◆ Dataset entries
↓
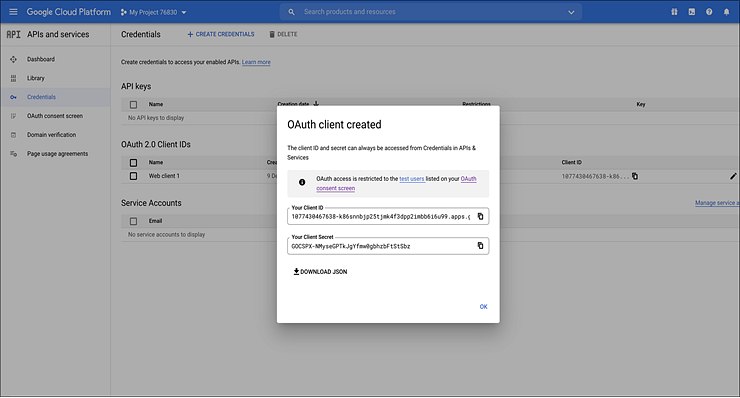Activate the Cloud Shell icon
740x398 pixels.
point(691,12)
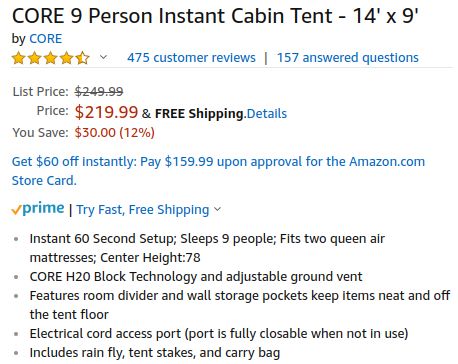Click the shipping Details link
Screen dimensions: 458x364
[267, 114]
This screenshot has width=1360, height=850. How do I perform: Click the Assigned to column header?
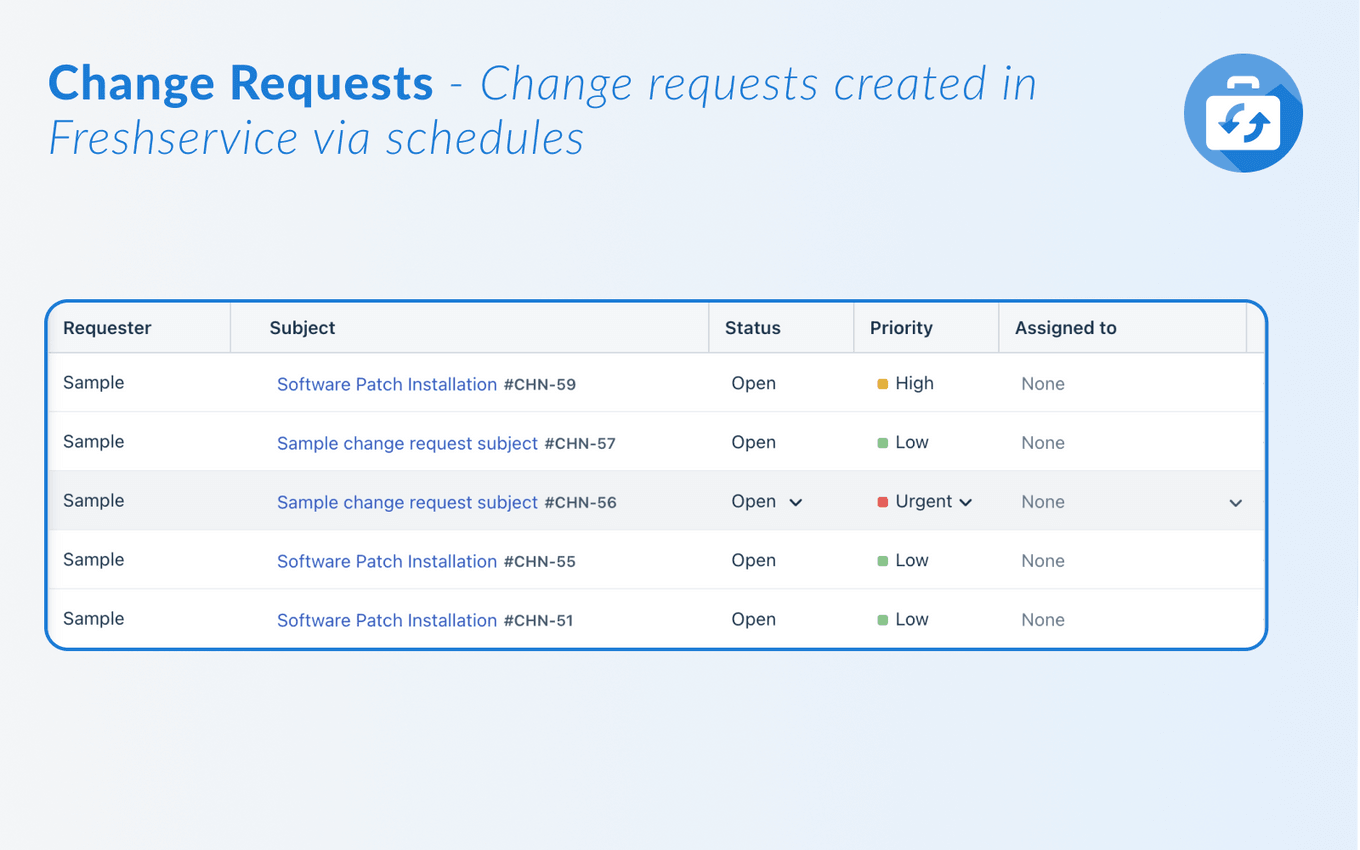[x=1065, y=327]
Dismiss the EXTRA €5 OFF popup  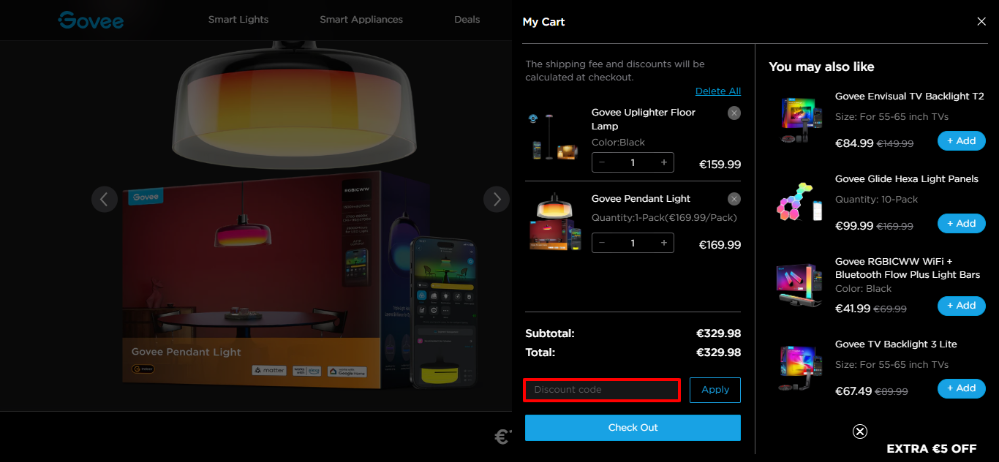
↑
◆ WHAT TO WORK ON
Write out word for word every line from the line with "This screenshot has" through the final line of the records, both included, skipping the pictures.

◆ EXERCISE RESPONSE
This screenshot has width=1360, height=850. How do I perform: Click the Assigned to column header?
[x=1065, y=327]
Dismiss the EXTRA €5 OFF popup  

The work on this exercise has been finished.